## AIM OF THE EXERCISE
Render as a numbered list the lines from the line containing "Uncheck the checked first member row checkbox" through the line containing "Instruction: Open the Change", both included, with blank lines omitted. Leave the pictures out of your answer.

## RECORDED DATA
- - - -

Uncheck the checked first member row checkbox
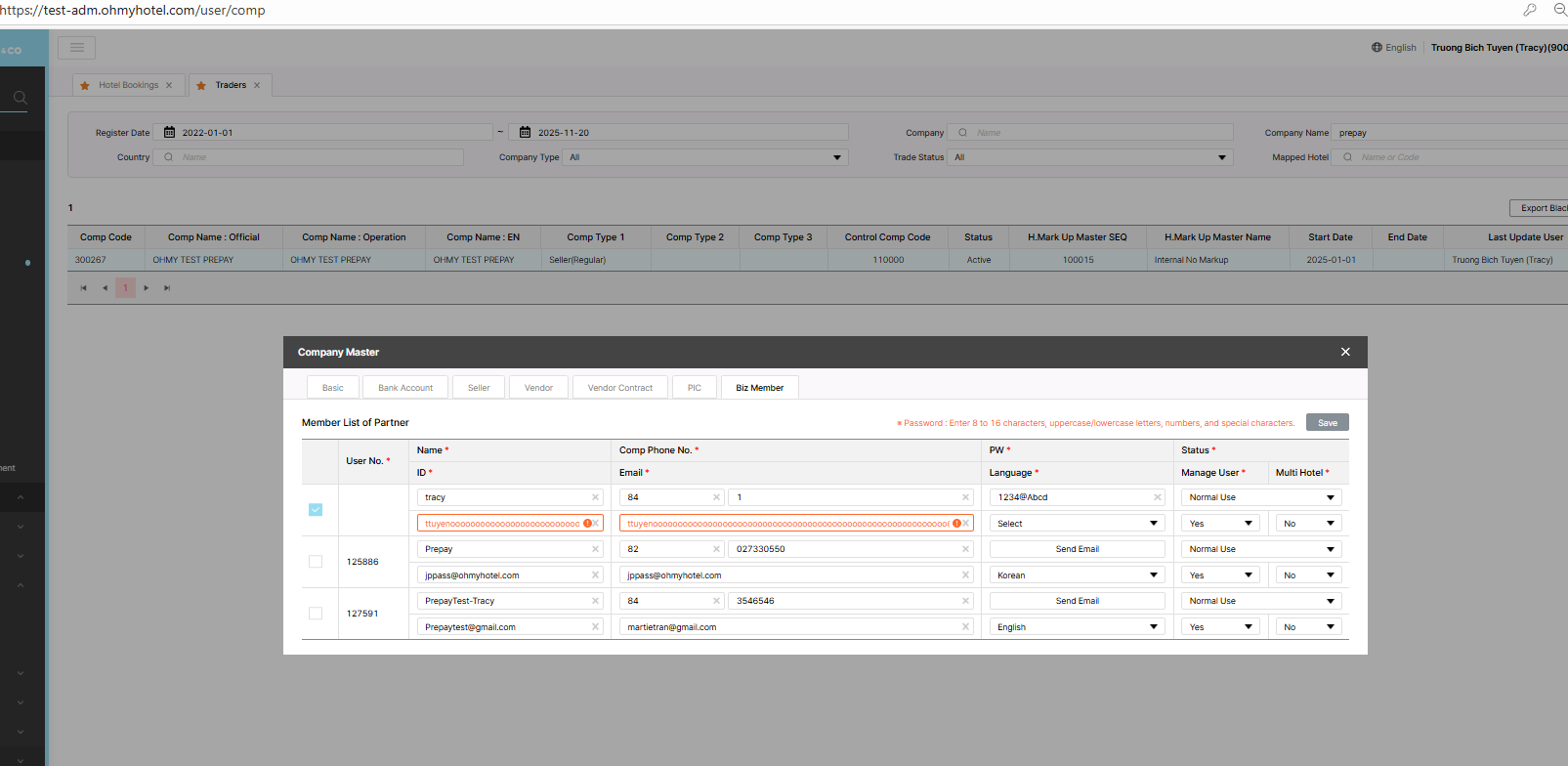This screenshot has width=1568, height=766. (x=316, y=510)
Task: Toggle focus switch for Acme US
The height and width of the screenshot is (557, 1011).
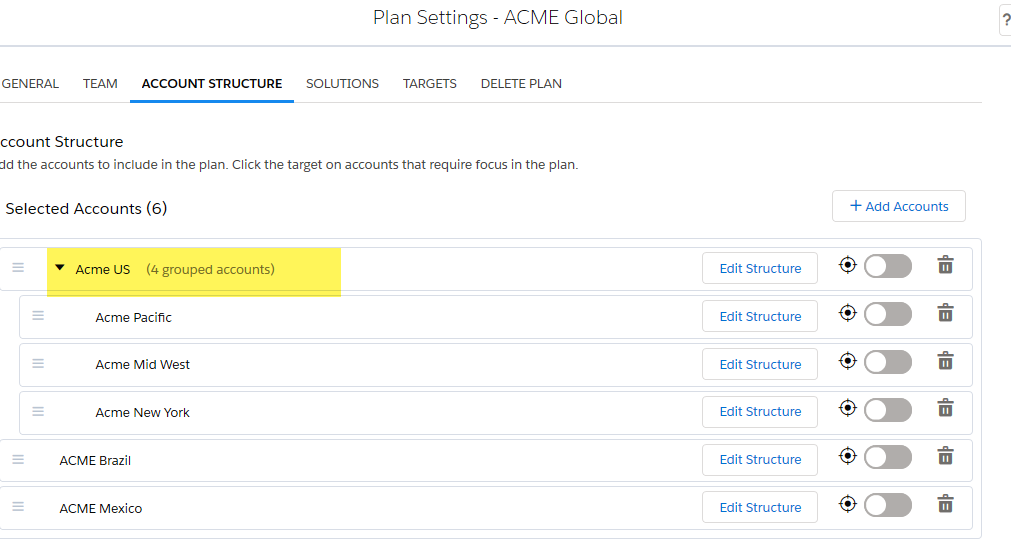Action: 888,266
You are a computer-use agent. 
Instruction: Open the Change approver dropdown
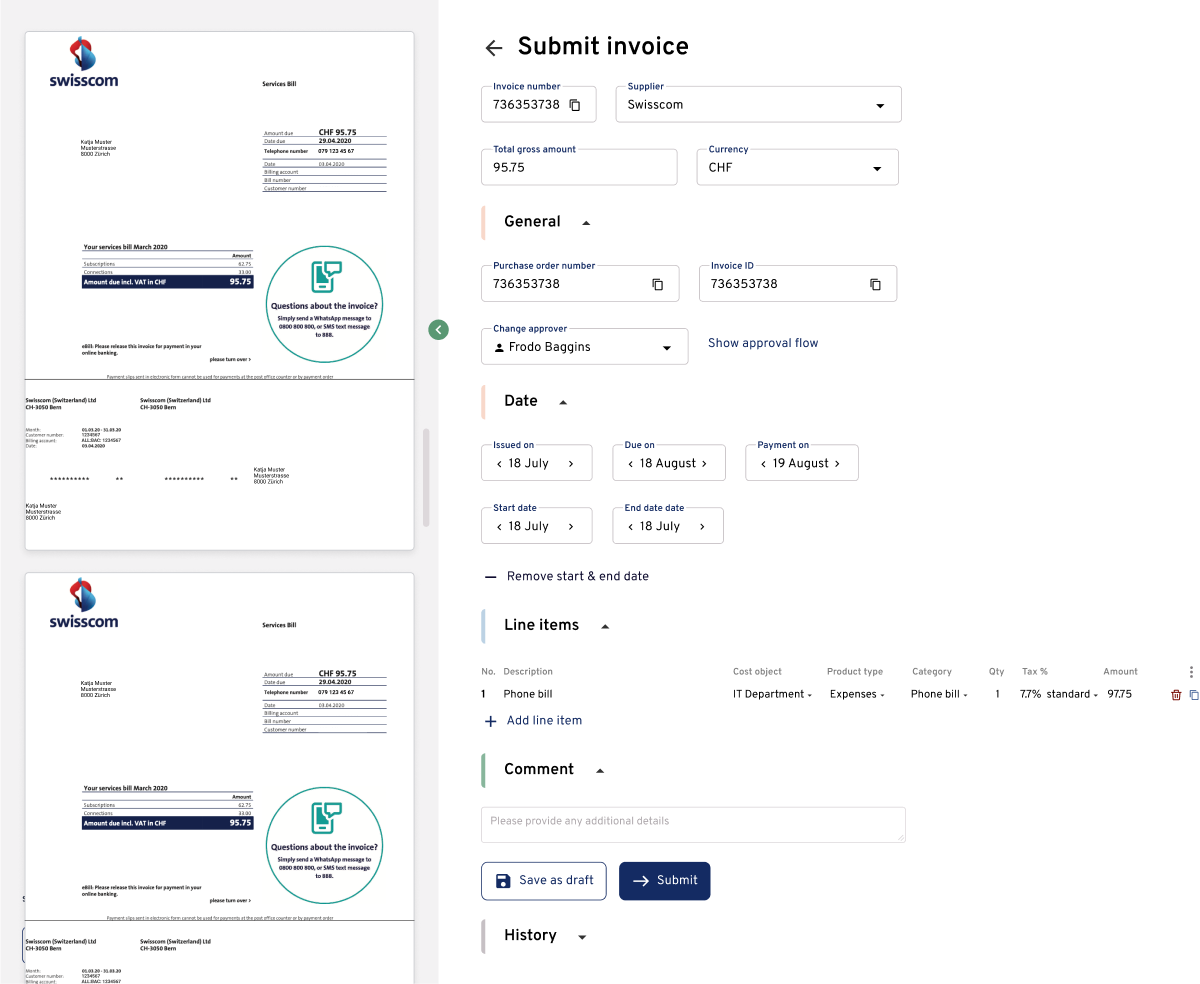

- - - -

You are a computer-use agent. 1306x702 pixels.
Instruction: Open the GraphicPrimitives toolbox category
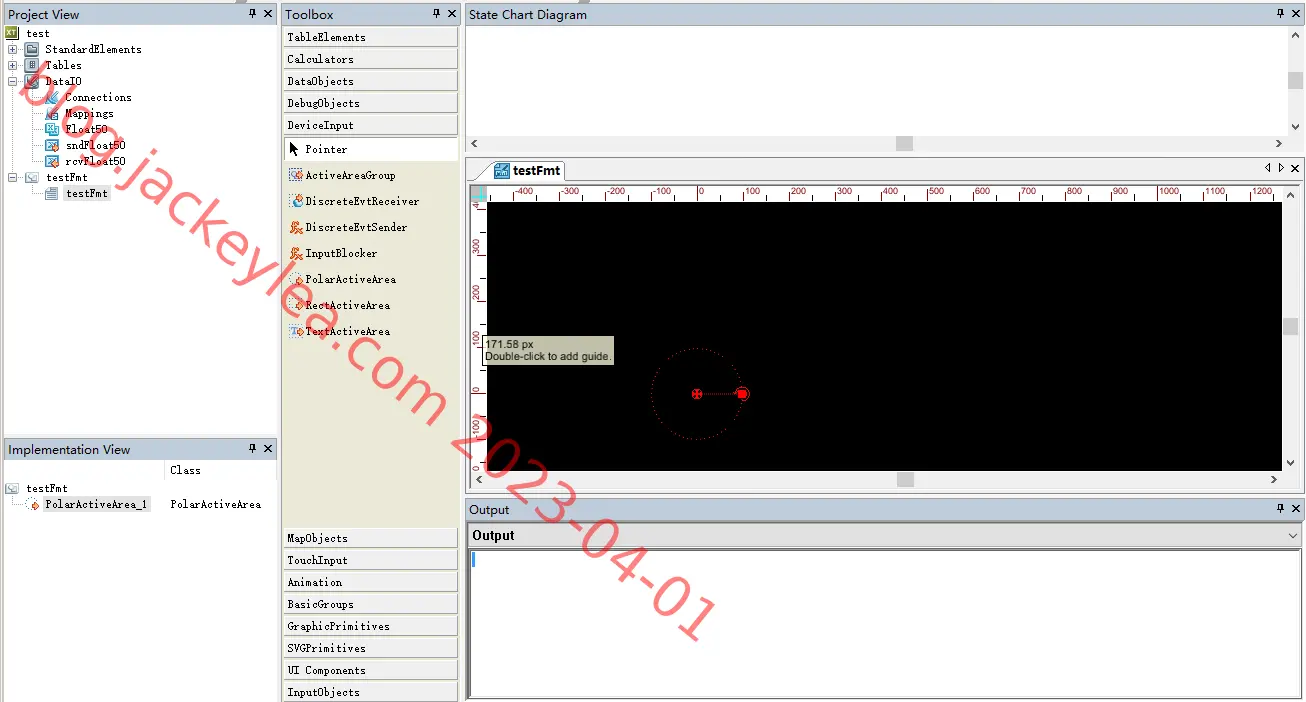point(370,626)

- - - -

## RESULT FOR THIS EXERCISE
1. Uncheck the checked first member row checkbox
2. This screenshot has width=1568, height=766. (x=316, y=510)
3. Task: Toggle focus switch for Acme US
4. The height and width of the screenshot is (557, 1011).
5. Action: 888,266
6. You are a computer-use agent. 
7. Instruction: Open the Change approver dropdown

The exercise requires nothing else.